Ho Van Lang, 52, died of liver cancer 8 years after he was reintegrated into the civilised world, and his friend said modern life was damaging to him.
Lang and his family fled civilization when a US bomb killed his mother during the Vietnam War in 1972.
Lang, his brother Tri, and his father Ho Van Thanh spent most of their lives deep in the Vietnam jungle because his dad had a “profound phobia of returning as he did not believe that the Vietnam War was over”.
They reportedly thought the war was still going on until they were brought back to civilisation in 2013 when Lang’s father became sick.
After they left their isolated life in the jungle, Lang lived with his father in a small Vietnamese village for eight years.
For 41 years, Lang didn’t know that females existed.
Lang has now succumbed to liver cancer and passed away on September 6, 2021.
His friend Alvaro Cerezo, an explorer who returned to the jungle with Lang to live there for a week together, believes “modern life” probably had fatal consequences.

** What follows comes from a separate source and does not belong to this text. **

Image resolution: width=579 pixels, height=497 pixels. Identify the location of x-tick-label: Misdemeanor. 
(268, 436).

Cerezo said: “I’m so sad to see him go, but for me, his passing is also a liberation because I know he was suffering in the last months.

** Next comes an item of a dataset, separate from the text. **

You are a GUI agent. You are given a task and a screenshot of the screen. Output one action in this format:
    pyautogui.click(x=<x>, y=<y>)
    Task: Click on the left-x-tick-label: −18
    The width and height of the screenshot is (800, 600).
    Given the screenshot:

“But I didn’t like seeing him living in civilisation. I was always concerned that he and his body wouldn’t be able to handle such a drastic change.

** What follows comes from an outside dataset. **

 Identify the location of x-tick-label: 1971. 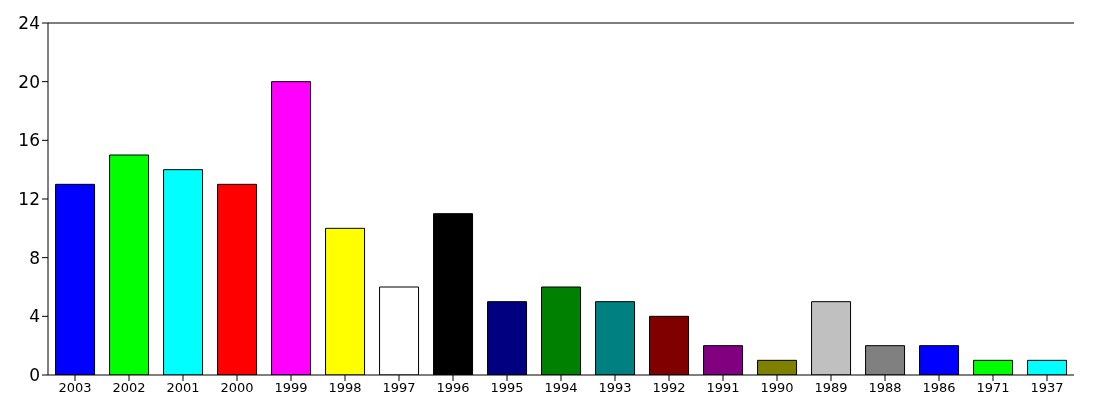
(993, 388).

“He had spent all his life living in the jungle and then came to live in the “civilised world” where he started eating processed foods and sometimes even drinking alcohol.”
He added; “He was the most fascinating person I ever met and extremely sweet at the same time. When we were surviving together in the jungle, everything that would take me hours to achieve, he could do it in seconds.
“He was a little kid with the skills of a superhuman.”